§ **What you should do**
What you return must be exactly the lines from the beginning of the material through the line containing "Task: Click jkjgd*** profile avatar", both included, and no pictures.

Data for processing section start

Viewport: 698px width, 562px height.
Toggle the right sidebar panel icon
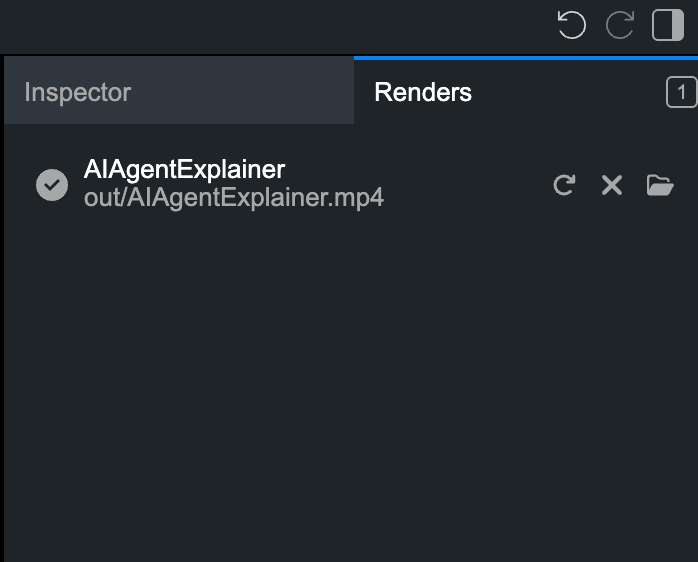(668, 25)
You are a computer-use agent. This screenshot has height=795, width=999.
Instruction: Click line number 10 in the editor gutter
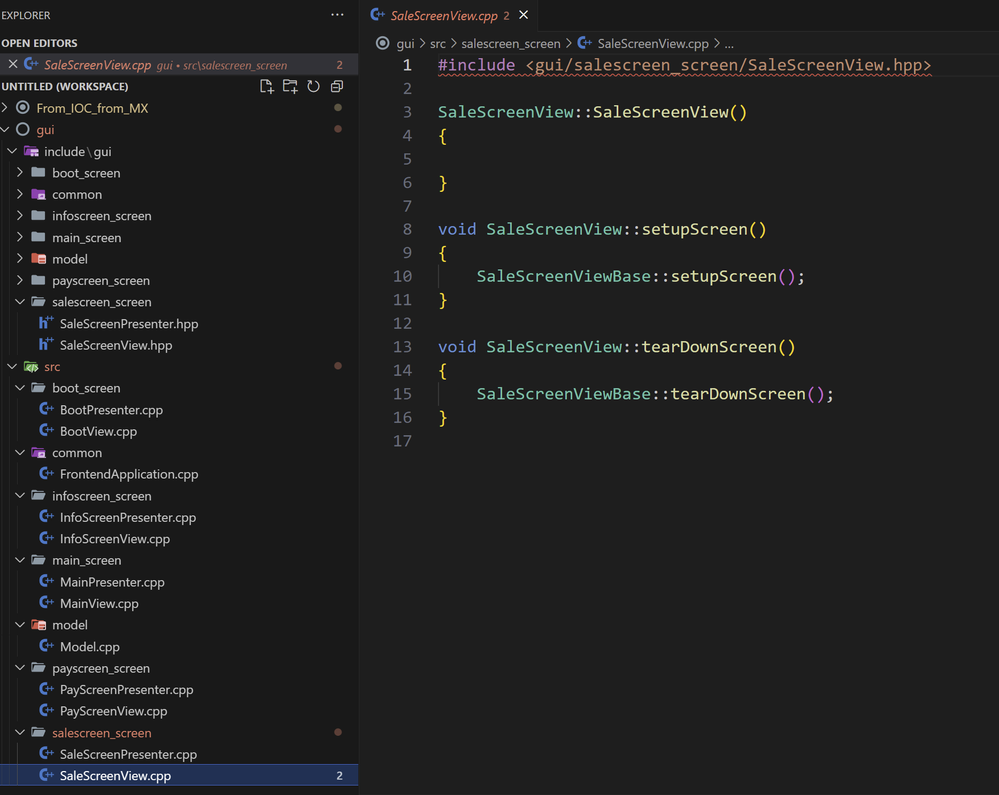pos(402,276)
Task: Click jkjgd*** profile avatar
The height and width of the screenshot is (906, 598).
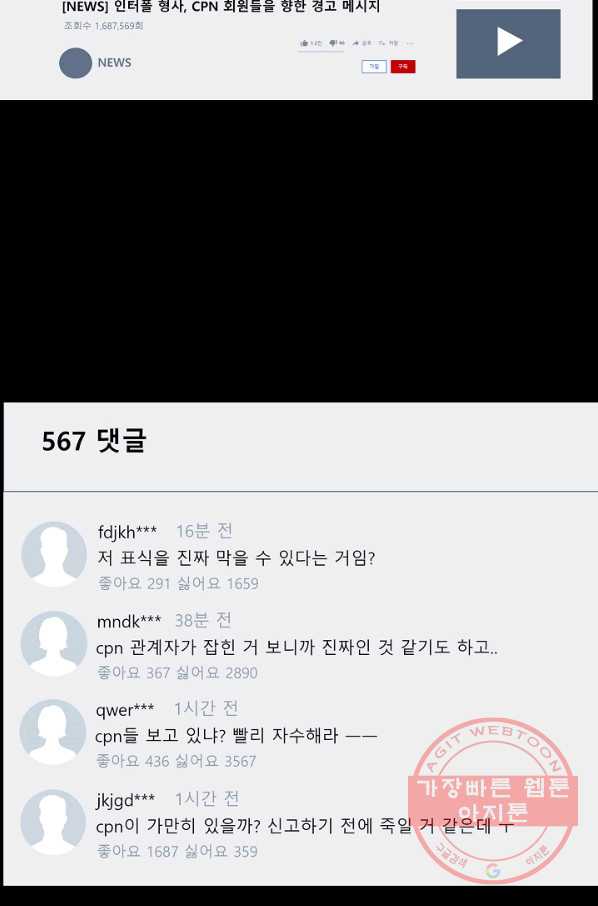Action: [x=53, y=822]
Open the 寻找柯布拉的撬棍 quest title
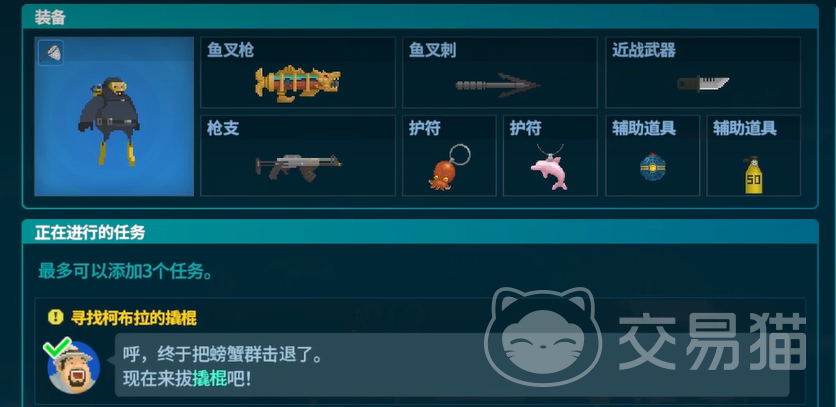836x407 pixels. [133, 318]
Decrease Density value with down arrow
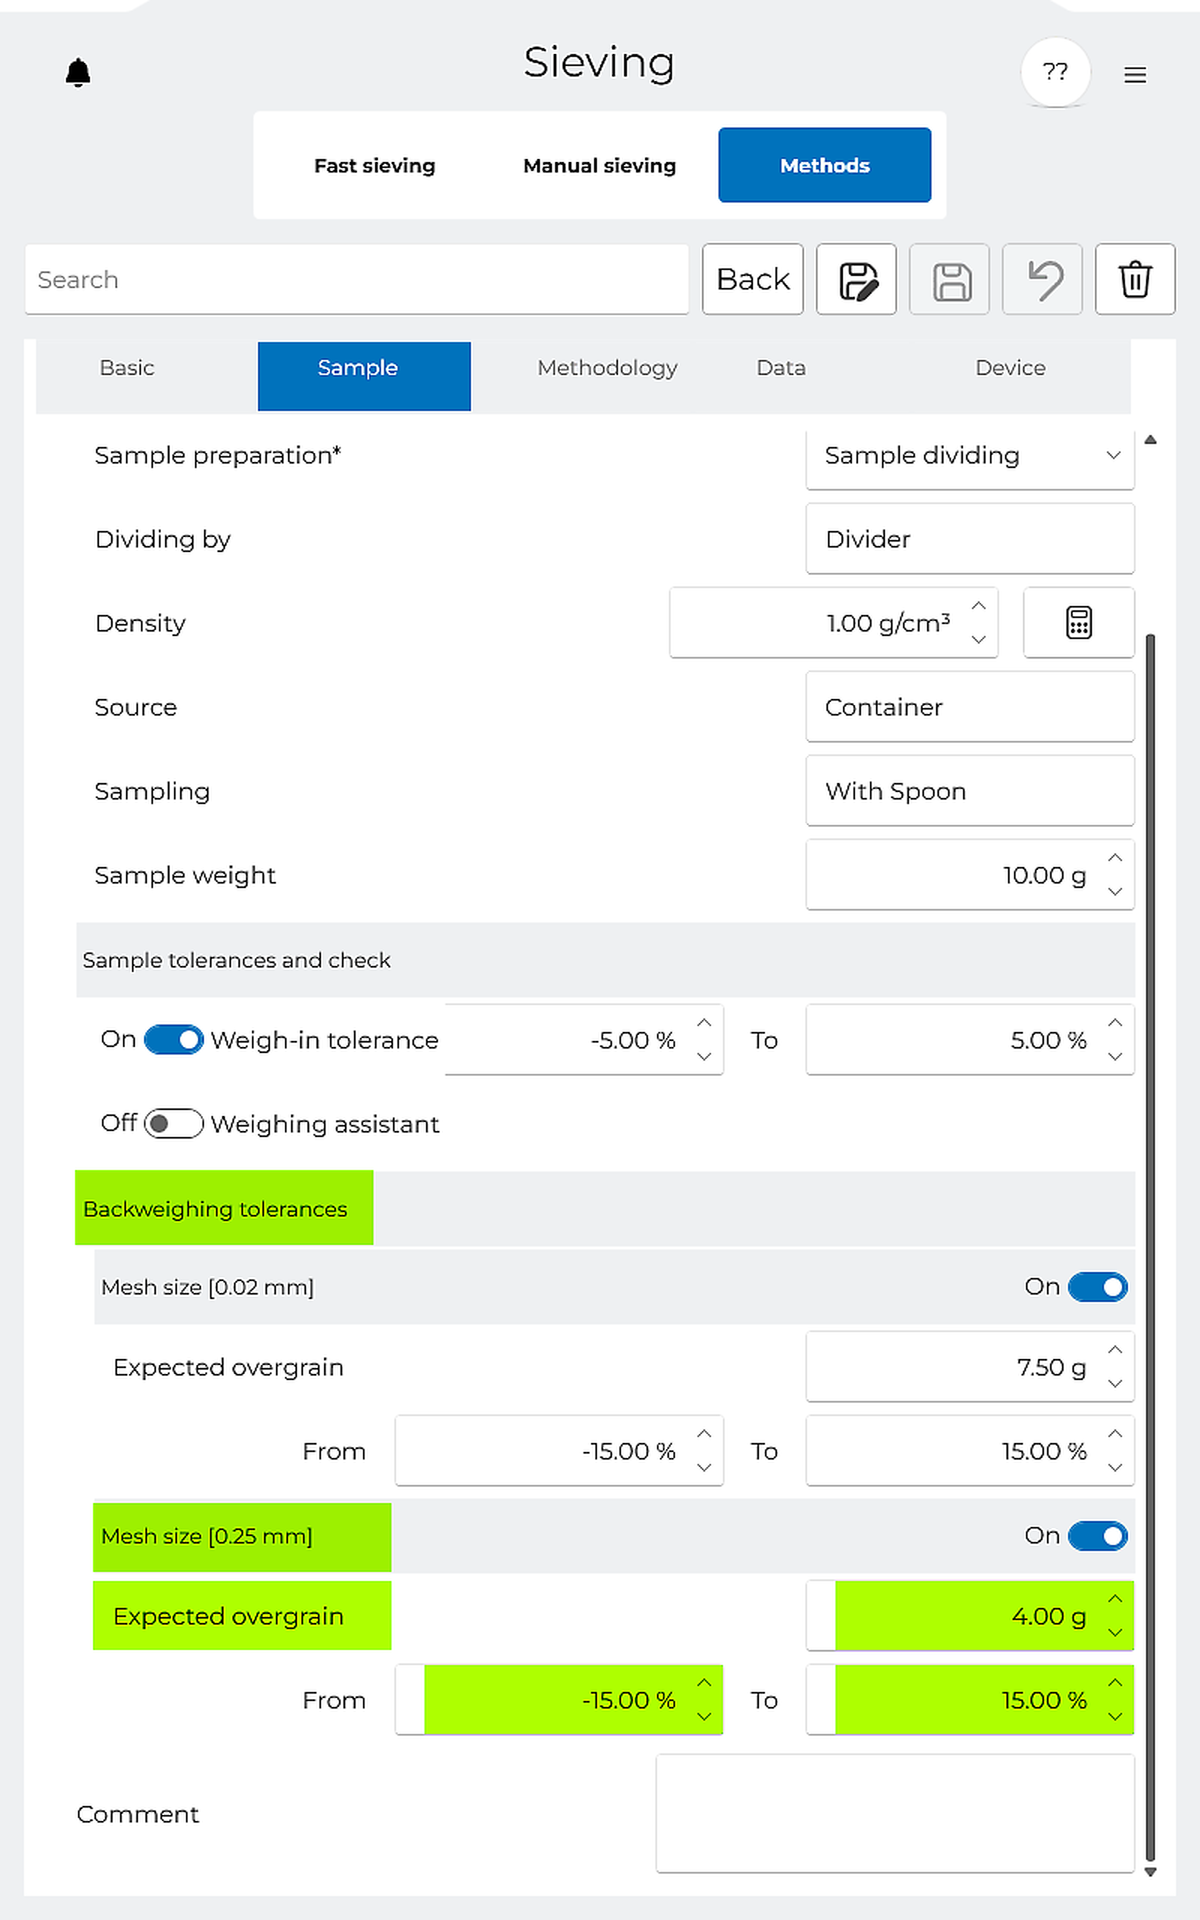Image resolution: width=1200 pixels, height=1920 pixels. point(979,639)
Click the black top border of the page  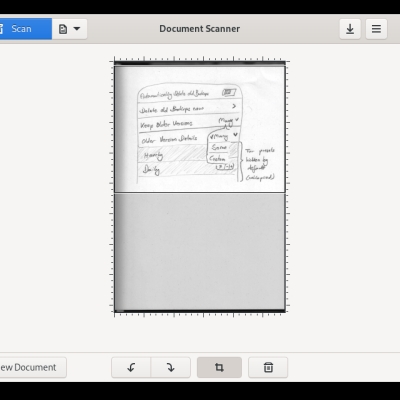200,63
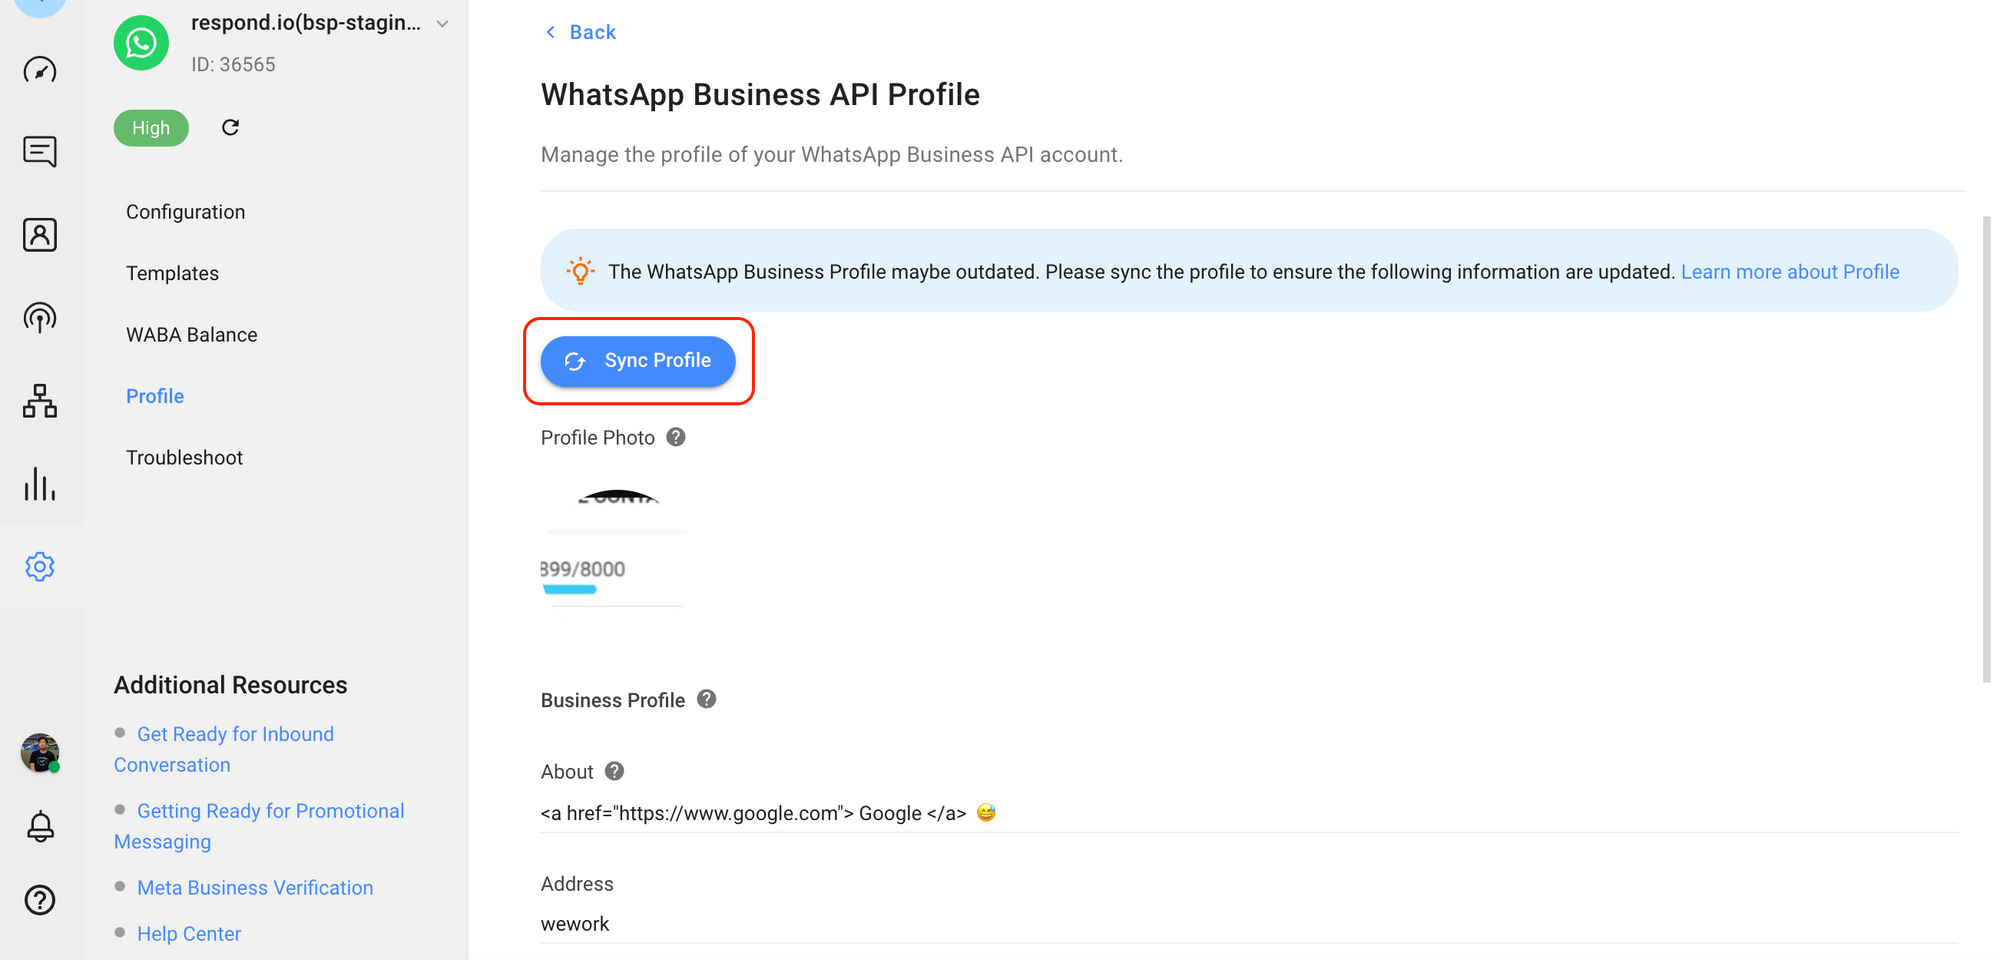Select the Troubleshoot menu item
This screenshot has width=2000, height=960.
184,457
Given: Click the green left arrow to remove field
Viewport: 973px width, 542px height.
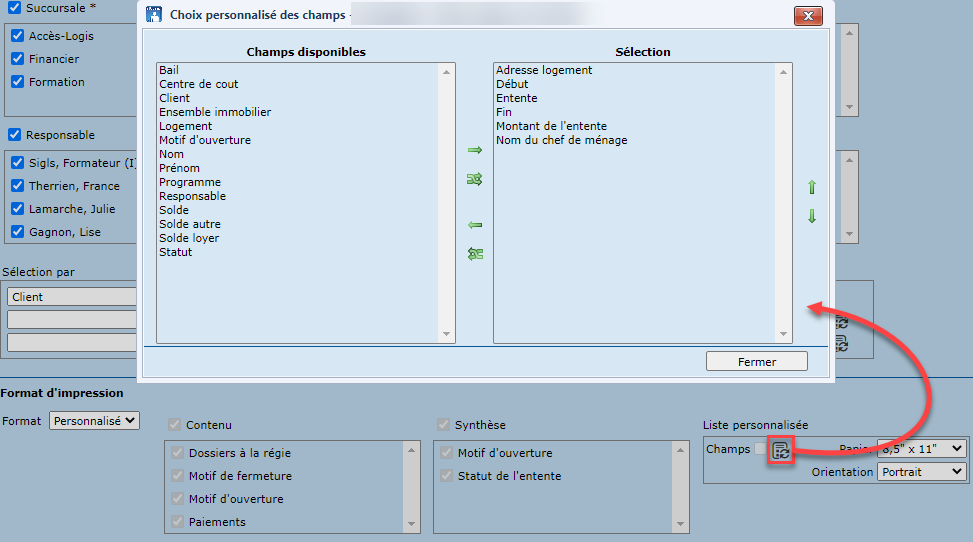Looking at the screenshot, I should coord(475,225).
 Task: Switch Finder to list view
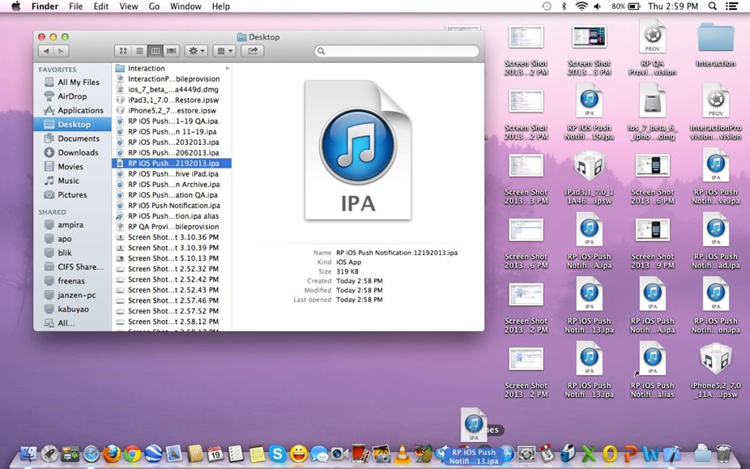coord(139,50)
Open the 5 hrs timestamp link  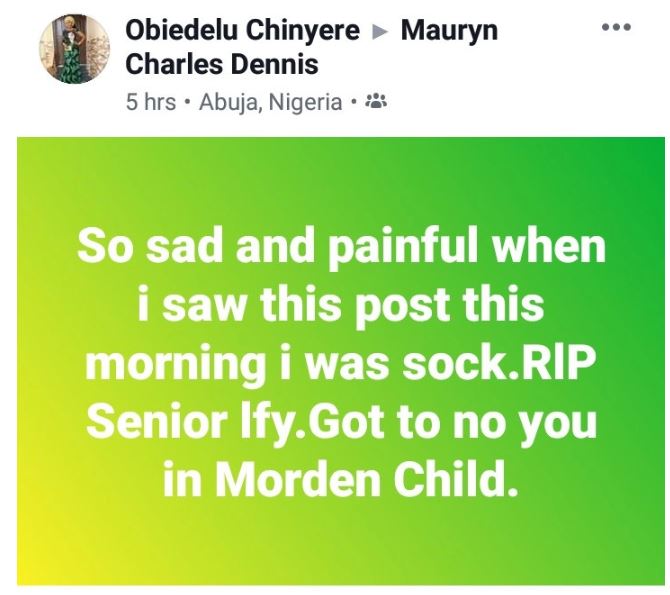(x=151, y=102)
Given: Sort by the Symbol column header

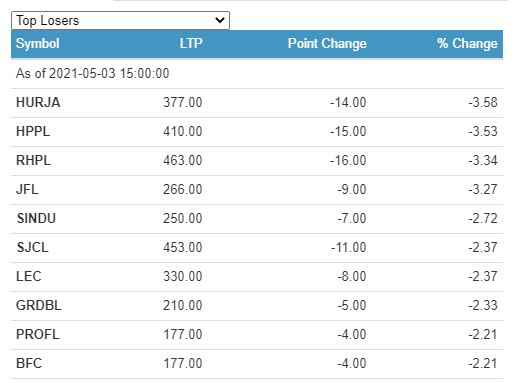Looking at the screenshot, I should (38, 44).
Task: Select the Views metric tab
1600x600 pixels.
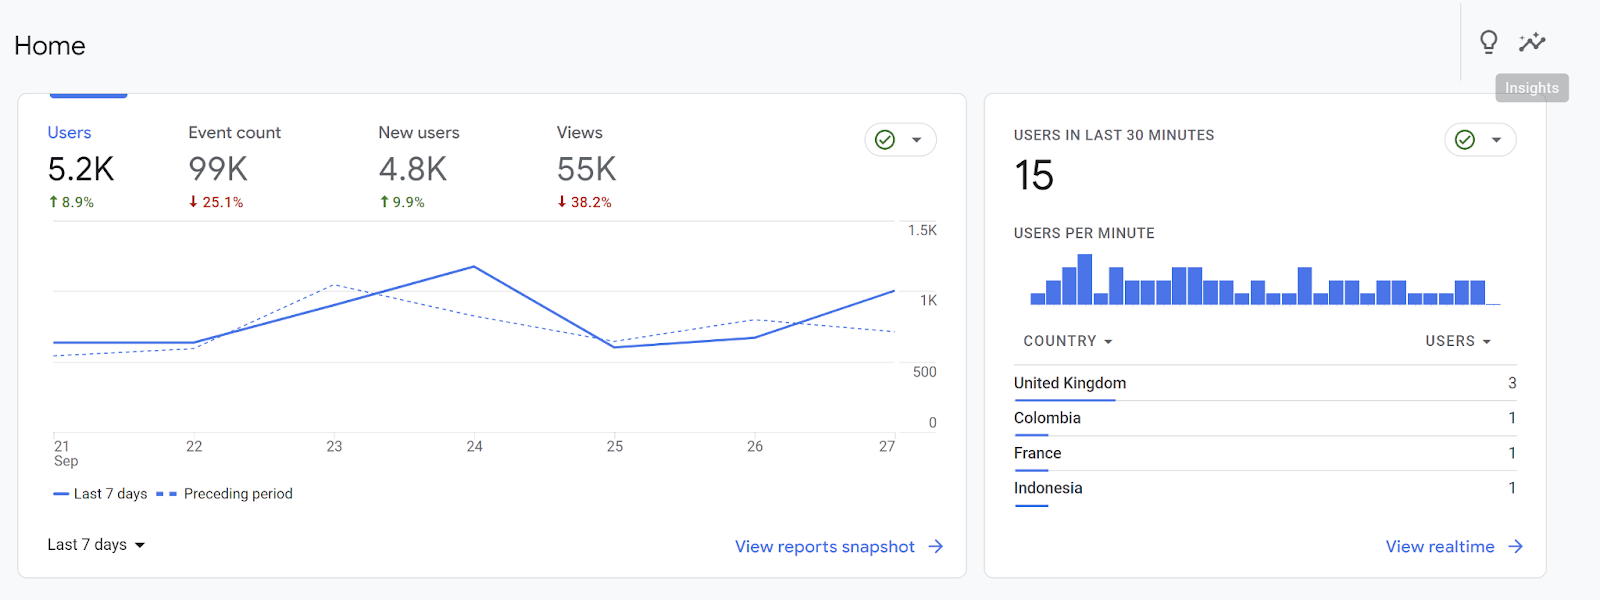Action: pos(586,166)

Data for processing section end

§ **Result below**
Viewport: 698px width, 562px height.
Toggle the right sidebar panel icon
(668, 25)
You are a computer-use agent. This screenshot has height=795, width=999.
Instruction: Click line number 10 in the editor gutter
pos(402,276)
Task: Click jkjgd*** profile avatar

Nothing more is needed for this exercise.